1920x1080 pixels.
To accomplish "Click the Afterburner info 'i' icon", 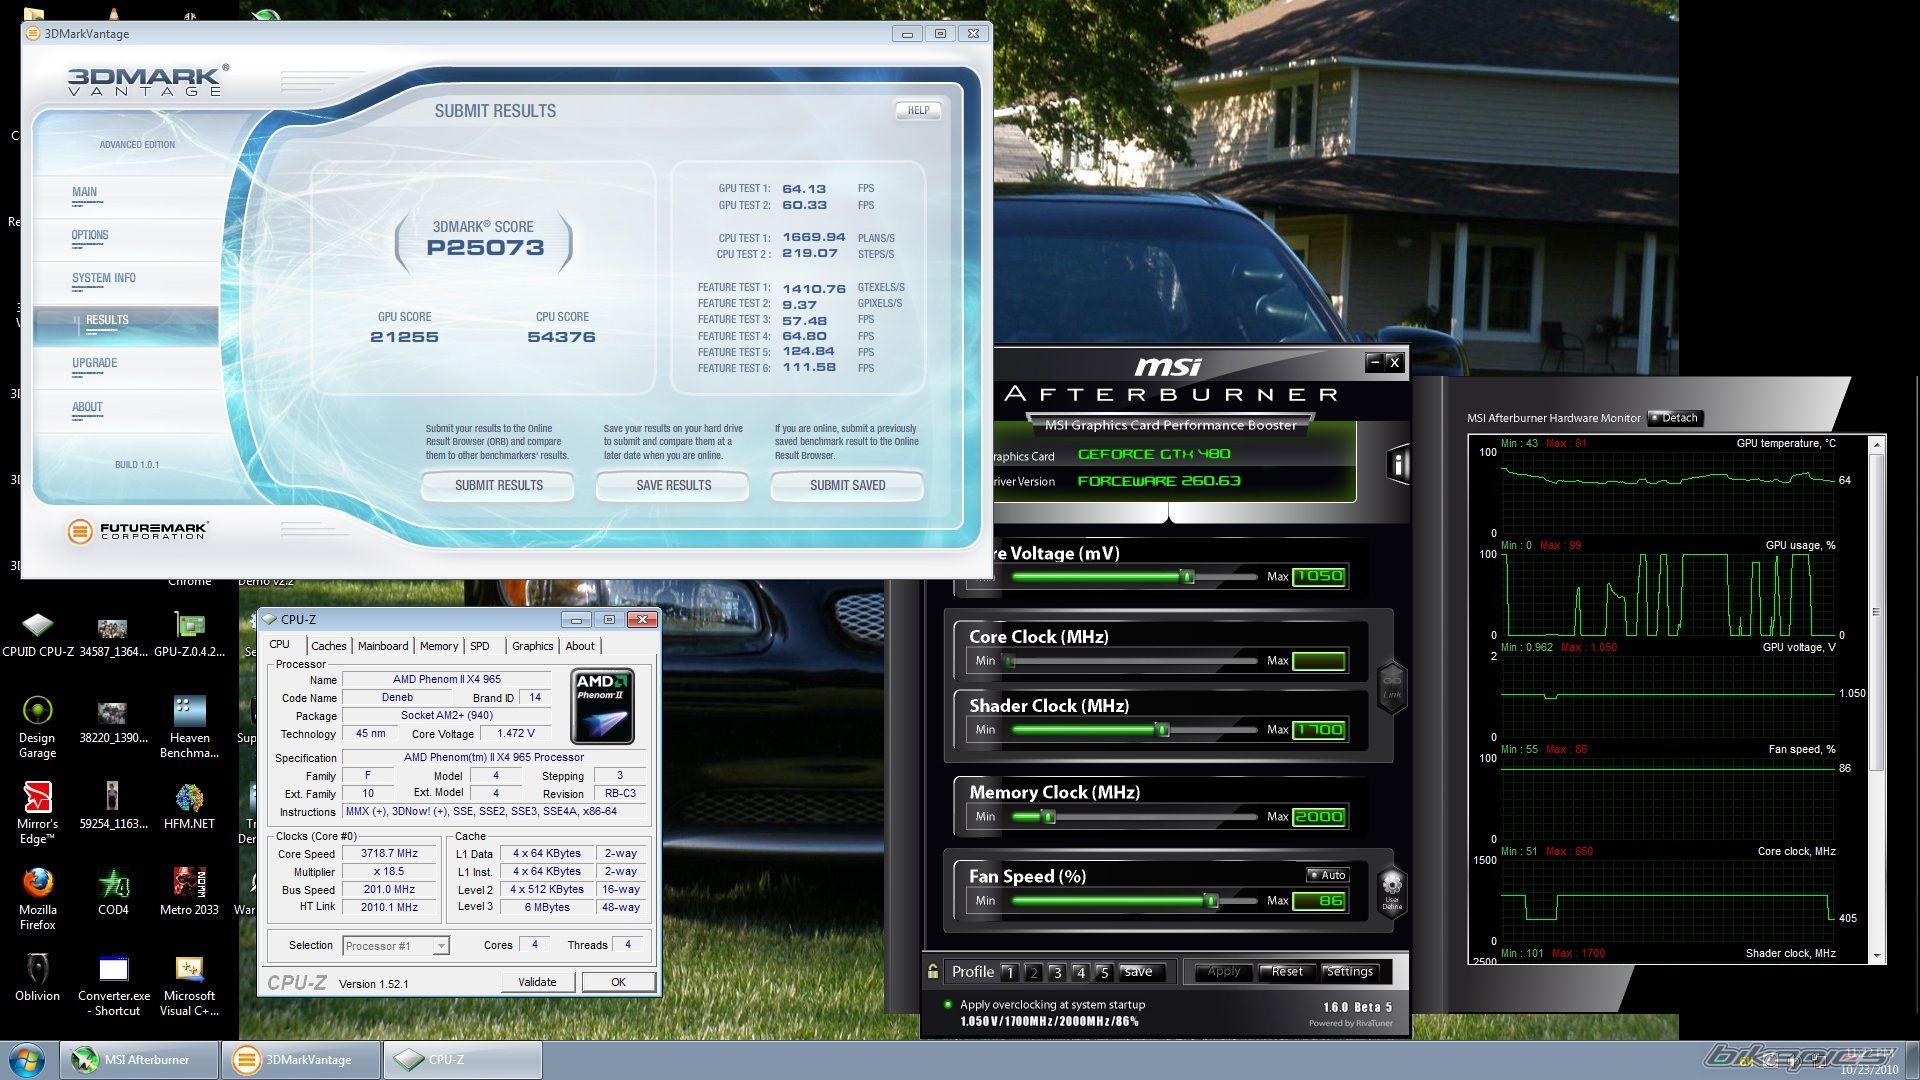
------------------------------------
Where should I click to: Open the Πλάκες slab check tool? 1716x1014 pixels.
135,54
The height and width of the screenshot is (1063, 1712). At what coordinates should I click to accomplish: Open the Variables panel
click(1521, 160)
------------------------------------
Please recast everything from the line containing "The height and" down to the line containing "click(1521, 160)" as a numbered list, leaving out any blank lines.

1. The height and width of the screenshot is (1063, 1712). At what coordinates should I click to accomplish: Open the Variables panel
2. click(1521, 160)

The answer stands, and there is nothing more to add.